ABSTRACT Hypoxic Pulmonary hypertension (HPH) is characterized by elevated right ventricle pressures, increased vascular remodeling and resistance, and it is often fatal. Dysregulated immunity underlies the pathophysiology of the disease, which is supported by the elevated numbers of inflammatory cells around the remodeled vessels, as well as high levels of inflammatory cytokines present in the plasma of patients from different PH groups. Dendritic cells (DCs) are professional-antigen presenting cells that scan and sense their tissue microenvironment, coordinating innate and adaptive immune responses. Classical dendritic cells (cDCs) are divided in two different subsets: cDC1 (CD11b-/CD103+) and cDC2 (CD11b+). Activated DCs modify their immediate tissue microenvironment by secreting chemokines and cytokines that attract other inflammatory cells, including monocytes/ macrophages. Besides, activated cDCs drive polarization of naïve T cells into different effector phenotypes, most importantly CD4+/Th17 cells, which have been linked to experimental HPH. Therefore, there is a substantial body of evidence indicating that dendritic cells are orchestrators of the PH-related immune response, including their augmented presence around remodeled vessels in different etiologies of PH; however, there are few studies that address pathogenic mechanisms in which these cells could participate in PH. Our preliminary data indicate that bone-marrow-derived cDCs, particularly cDC2 that is increased in hypoxic PH lungs, are triggers of hypoxia-induced HPH; that monocyte/ macrophage recruitment and Th17 polarization may be dependent on cDC. The overall goal of this project is to determine the mechanistic role of the classical dendritic cell subset cDC2, in driving the recruitment of pro-remodeling thrombospondin-1- expressing monocytes to the lung, as well as directing T cell responses, which cause vascular remodeling in hypoxic pulmonary hypertension (HPH). This project will be highly innovative in pulmonary vascular diseases and will serve as a foundation to continue exploring this rich investigative research field, which will be essential to my transition to an independent investigator.

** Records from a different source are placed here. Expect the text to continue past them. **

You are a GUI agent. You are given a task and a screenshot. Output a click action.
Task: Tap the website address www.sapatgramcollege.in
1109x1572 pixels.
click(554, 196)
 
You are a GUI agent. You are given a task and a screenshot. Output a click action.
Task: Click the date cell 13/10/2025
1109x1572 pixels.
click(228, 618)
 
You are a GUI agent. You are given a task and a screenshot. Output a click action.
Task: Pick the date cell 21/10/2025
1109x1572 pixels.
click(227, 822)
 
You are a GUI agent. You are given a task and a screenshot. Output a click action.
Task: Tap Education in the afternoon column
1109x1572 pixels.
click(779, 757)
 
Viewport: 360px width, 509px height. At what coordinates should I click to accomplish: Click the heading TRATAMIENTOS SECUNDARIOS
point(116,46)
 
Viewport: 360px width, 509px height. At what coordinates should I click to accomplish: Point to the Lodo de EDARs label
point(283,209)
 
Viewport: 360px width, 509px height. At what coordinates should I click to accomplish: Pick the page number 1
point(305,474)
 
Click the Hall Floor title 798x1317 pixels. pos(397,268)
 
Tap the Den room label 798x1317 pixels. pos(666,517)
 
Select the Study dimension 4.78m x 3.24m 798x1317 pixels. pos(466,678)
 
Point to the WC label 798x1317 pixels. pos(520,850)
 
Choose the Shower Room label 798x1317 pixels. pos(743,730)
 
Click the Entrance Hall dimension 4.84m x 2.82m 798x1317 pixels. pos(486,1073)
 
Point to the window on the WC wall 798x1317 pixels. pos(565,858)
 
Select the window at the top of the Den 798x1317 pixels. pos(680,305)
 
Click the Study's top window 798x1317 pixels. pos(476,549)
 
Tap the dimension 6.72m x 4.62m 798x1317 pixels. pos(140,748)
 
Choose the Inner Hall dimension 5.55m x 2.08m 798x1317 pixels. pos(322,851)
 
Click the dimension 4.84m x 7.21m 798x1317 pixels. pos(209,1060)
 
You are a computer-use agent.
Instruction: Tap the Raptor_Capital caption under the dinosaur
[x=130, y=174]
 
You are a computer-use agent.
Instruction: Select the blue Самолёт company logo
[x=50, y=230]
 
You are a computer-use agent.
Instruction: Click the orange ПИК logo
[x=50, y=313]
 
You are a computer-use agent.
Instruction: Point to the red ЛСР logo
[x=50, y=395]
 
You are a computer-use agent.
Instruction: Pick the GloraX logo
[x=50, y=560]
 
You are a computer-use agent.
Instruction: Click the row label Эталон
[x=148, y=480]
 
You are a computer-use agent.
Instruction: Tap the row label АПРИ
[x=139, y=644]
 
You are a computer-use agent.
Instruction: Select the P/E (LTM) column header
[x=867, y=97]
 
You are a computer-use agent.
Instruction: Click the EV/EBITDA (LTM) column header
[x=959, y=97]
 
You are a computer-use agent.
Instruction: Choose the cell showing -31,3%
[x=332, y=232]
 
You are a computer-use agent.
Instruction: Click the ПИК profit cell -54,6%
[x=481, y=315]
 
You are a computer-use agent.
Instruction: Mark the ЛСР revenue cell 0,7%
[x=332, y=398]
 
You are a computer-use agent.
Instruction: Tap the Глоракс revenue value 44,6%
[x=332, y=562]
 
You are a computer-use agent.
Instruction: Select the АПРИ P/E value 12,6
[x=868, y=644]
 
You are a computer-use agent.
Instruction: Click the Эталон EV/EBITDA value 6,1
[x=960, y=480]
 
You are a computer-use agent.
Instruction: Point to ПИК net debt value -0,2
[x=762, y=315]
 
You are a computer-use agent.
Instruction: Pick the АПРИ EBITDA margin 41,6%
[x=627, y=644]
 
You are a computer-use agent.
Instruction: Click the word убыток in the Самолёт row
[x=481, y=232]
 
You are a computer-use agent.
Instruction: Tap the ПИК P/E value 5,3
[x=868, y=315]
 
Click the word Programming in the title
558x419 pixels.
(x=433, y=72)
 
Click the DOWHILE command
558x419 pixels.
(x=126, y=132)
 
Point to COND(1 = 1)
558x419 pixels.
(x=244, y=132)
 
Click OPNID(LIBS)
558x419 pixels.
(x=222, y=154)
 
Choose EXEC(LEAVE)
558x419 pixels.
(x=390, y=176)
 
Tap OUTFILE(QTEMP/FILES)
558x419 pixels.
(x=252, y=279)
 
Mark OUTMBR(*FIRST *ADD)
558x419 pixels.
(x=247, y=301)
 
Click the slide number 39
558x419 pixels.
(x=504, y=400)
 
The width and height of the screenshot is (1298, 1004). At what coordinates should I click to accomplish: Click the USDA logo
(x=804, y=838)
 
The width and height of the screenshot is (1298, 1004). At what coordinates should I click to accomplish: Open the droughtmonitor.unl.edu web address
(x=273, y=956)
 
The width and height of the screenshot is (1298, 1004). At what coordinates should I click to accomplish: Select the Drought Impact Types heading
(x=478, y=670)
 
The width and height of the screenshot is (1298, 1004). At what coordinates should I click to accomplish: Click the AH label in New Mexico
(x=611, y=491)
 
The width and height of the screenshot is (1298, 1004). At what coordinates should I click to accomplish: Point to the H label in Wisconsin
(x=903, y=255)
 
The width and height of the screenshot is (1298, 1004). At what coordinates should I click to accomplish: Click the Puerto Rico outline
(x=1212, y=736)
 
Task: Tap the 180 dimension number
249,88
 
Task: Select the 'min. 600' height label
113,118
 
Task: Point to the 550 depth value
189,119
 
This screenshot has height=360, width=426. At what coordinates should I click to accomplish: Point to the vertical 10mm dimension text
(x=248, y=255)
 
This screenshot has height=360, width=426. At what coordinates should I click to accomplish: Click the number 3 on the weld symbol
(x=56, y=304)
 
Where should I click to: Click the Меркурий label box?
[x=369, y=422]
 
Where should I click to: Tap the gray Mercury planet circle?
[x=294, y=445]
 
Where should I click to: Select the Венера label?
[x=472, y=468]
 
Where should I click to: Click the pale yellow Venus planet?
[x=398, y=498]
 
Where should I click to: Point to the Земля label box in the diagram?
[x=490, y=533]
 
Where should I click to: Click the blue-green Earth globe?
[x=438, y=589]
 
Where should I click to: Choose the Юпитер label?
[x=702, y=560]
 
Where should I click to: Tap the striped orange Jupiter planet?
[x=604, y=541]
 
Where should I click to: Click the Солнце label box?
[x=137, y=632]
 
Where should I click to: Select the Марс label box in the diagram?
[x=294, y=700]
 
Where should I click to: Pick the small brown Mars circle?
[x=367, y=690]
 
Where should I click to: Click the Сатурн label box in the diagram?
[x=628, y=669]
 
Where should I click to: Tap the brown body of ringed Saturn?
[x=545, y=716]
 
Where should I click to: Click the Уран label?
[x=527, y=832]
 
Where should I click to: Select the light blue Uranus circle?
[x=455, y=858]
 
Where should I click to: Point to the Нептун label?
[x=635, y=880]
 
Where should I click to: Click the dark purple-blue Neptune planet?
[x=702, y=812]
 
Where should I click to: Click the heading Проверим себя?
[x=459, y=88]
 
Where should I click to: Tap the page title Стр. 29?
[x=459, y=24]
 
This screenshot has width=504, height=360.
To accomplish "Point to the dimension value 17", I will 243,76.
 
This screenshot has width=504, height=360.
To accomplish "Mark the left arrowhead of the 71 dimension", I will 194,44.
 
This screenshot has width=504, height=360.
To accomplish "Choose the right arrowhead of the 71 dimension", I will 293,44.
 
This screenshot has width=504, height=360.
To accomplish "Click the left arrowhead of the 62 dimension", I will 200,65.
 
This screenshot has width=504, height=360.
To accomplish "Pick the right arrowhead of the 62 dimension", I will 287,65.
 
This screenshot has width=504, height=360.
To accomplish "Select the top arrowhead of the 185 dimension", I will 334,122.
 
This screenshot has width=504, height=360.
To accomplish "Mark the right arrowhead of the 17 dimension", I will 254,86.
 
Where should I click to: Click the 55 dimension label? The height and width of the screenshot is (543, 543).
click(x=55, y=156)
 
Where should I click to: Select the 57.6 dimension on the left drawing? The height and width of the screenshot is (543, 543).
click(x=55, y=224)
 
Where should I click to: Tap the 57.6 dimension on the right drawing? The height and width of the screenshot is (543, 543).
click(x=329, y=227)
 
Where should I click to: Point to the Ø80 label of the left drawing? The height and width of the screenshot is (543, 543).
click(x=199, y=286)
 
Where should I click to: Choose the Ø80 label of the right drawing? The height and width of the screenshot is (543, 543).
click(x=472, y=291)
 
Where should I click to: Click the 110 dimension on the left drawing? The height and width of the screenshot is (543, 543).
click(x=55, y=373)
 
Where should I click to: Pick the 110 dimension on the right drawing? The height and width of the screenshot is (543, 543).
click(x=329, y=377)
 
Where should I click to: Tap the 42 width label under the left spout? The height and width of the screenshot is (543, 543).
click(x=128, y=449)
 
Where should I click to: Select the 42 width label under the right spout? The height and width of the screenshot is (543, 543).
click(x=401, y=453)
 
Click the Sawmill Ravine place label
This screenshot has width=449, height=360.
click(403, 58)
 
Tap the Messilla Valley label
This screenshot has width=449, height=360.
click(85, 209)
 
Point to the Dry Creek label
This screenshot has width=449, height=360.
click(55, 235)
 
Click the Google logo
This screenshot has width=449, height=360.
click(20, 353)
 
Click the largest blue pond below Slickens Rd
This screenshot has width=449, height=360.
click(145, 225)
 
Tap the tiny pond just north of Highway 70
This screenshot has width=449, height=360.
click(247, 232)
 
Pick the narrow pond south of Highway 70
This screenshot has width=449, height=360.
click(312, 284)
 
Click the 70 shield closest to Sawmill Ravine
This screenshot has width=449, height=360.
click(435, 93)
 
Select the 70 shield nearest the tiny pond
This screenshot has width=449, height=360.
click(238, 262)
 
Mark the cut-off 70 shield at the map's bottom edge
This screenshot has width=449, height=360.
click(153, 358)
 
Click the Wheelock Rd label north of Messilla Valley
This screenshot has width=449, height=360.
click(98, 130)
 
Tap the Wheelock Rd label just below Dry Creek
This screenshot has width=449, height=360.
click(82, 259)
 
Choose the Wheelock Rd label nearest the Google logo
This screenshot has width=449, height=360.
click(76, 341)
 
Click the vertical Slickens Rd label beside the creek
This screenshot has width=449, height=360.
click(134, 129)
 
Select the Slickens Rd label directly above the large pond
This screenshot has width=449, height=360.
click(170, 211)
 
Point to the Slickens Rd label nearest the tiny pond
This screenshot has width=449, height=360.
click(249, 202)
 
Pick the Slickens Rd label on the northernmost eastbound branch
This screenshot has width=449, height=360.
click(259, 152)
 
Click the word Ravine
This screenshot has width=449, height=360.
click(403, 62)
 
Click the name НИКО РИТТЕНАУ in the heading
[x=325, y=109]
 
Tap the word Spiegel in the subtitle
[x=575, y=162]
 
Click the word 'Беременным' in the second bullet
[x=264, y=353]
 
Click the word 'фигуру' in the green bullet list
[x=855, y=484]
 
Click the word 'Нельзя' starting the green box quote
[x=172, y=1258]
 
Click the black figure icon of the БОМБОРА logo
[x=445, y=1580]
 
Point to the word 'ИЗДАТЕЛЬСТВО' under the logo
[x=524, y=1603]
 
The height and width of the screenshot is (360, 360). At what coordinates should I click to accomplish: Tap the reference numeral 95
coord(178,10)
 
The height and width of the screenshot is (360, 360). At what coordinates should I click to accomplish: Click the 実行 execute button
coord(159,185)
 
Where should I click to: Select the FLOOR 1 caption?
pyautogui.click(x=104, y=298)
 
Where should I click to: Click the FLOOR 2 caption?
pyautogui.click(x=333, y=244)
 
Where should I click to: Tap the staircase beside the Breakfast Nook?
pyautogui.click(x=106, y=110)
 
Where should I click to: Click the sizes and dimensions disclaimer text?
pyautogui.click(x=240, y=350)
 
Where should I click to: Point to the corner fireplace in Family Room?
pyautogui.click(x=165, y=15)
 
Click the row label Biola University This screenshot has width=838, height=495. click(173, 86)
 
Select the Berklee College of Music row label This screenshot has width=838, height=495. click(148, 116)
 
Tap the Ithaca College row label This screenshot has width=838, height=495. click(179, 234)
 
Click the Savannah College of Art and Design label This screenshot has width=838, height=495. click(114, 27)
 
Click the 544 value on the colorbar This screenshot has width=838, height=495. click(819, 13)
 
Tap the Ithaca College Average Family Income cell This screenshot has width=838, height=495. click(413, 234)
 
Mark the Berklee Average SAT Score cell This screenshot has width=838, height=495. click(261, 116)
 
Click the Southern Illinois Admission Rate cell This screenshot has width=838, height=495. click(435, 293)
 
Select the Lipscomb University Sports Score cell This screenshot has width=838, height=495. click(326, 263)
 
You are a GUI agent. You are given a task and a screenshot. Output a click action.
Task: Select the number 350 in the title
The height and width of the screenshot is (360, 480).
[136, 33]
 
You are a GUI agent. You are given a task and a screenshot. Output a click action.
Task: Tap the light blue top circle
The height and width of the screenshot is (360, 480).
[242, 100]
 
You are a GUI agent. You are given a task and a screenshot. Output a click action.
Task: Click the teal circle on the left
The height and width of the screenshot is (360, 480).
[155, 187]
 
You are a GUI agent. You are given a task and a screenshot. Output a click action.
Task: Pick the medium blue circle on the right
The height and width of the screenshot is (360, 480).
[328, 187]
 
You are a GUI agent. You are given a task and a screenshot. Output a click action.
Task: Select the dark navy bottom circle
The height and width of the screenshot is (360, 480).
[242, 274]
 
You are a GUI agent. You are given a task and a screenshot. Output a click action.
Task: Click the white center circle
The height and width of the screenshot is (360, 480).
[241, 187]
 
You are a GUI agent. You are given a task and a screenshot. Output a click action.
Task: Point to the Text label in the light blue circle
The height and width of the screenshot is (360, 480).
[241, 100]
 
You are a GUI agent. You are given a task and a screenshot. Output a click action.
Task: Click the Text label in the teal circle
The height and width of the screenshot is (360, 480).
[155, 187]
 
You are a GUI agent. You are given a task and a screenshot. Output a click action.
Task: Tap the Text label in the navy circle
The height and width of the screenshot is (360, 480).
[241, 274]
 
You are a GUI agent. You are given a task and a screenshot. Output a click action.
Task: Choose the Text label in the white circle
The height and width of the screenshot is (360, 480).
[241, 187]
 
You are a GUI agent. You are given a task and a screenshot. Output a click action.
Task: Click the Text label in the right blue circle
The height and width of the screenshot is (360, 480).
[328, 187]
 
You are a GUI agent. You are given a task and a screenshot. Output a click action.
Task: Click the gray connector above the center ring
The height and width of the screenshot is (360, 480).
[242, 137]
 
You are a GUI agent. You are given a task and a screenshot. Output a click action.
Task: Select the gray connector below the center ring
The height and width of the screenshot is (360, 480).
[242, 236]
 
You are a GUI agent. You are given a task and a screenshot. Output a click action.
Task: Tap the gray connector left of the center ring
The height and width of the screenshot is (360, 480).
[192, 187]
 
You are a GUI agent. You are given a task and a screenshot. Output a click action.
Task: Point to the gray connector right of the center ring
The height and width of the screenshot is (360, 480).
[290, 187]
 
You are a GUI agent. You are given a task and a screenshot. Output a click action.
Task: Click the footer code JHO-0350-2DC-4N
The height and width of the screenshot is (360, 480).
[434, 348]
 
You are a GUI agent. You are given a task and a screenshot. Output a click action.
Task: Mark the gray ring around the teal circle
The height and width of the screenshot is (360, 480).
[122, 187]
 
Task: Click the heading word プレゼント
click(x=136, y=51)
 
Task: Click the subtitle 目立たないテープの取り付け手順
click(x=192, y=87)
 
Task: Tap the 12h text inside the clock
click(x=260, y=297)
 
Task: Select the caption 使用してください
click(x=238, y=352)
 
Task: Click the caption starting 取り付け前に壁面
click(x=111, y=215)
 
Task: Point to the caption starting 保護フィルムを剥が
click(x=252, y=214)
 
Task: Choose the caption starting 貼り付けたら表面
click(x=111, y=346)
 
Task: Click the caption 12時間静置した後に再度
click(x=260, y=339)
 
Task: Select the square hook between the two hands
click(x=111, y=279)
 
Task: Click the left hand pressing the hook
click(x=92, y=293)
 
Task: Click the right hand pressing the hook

抽象的 低氧肺动脉高压（HPH）的特征是右心室压力升高，增加 血管重塑和抗性，通常是致命的。免疫失调的基础 该疾病的病理生理学，这是由周围炎症细胞数量升高的支持 重塑血管以及患者血浆中存在的高水平炎性细胞因子 来自不同的pH组。树突状细胞（DC）是扫描和 感知他们的组织微环境，协调先天和适应性免疫回报。古典 树突状细胞（CDC）分为两个不同的子集：CDC1（CD11B-/CD103+）和CDC2（CD11B+）。 激活的DC通过分泌趋化因子和细胞因子来改变其即时组织微环境 吸引其他炎症细胞，包括单核细胞/巨噬细胞。此外，激活的CDC驱动器 天真的T细胞极化为不同的效应表型，最重要的是CD4+/TH17细胞， 已与实验HPH相关。因此，有大量证据表明 树突状细胞是pH相关免疫反应的编排者，包括它们的增强存在 围绕pH的不同病因重塑视频；但是，很少有人解决 这些细胞可以参与pH的致​​病机制。我们的初步数据表明 骨髓衍生的CDC，特别是在低氧pH肺中增加的CDC2，是触发器的触发因素 缺氧引起的HPH；单核细胞/巨噬细胞募集和TH17极化可能取决于 在CDC上。该项目的总体目标是确定经典树突细胞的机械作用 子集cdc2，在推动促启动造型血小板素-1-表达单核细胞的招募时 肺以及指导T细胞反应，引起低氧肺的血管重塑 高血压（HPH）。该项目将在肺血管疾病中具有很高的创新性，并将服务 作为继续探索这个丰富的调查研究领域的基础，这对我的 过渡到独立研究者。